■ Working data ■
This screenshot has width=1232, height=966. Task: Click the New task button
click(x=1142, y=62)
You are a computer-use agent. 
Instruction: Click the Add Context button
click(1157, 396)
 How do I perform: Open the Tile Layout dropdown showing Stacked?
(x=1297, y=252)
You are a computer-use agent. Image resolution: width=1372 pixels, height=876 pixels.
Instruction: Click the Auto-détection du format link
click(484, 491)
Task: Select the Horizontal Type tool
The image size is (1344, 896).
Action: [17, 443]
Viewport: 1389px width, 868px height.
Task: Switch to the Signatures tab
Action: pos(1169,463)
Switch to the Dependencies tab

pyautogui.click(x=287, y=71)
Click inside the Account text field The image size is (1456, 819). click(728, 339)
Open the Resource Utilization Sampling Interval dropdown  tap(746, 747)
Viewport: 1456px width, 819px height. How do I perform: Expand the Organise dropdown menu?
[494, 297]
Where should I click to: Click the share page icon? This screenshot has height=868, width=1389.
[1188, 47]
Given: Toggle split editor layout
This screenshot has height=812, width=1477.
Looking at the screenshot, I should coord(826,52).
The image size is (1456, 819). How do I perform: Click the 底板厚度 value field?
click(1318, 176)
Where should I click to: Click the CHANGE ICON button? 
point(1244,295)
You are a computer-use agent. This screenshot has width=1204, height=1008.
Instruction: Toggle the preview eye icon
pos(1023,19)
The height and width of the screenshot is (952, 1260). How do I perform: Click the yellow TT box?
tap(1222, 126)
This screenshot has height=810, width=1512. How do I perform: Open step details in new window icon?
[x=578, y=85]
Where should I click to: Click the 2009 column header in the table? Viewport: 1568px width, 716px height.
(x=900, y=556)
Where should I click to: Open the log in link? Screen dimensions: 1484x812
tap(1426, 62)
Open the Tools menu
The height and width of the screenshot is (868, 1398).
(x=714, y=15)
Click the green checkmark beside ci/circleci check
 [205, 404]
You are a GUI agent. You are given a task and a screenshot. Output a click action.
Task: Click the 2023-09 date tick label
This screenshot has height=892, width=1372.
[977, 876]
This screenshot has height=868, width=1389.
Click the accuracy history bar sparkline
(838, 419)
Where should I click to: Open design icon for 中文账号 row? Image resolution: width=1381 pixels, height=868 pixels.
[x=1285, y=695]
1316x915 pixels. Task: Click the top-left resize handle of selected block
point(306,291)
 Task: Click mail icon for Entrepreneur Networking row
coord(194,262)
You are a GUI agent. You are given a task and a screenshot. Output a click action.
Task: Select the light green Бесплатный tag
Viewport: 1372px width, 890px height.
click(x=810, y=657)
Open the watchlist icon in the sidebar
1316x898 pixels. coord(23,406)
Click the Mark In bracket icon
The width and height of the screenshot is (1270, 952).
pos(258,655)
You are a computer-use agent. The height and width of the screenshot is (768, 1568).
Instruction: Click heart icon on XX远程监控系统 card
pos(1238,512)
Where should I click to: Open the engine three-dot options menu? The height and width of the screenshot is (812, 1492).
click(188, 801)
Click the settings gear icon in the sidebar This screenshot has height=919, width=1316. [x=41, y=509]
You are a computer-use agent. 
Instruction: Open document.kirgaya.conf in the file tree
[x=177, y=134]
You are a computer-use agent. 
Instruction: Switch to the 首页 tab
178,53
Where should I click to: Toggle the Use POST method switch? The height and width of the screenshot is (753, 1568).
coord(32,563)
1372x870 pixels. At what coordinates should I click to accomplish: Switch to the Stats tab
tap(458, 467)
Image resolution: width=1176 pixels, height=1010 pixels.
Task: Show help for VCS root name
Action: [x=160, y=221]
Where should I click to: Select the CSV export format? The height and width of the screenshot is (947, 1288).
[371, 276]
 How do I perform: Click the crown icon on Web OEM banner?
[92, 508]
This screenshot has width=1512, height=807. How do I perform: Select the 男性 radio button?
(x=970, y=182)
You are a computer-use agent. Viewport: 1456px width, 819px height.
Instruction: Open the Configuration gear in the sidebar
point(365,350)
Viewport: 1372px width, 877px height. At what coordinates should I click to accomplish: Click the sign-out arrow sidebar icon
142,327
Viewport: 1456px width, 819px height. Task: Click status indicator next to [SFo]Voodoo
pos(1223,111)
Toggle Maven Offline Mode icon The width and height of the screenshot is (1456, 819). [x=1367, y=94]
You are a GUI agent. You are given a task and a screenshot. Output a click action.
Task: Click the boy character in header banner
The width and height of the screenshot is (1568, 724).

■ Task item ■
Using the entries above, repeat only the lines from the one containing "How do I perform: Open the" through the one containing "Task: Select the Horizontal Type tool", end lines included.

■ Result of the exercise ■
 How do I perform: Open the Tile Layout dropdown showing Stacked?
(x=1297, y=252)
You are a computer-use agent. Image resolution: width=1372 pixels, height=876 pixels.
Instruction: Click the Auto-détection du format link
click(484, 491)
Task: Select the Horizontal Type tool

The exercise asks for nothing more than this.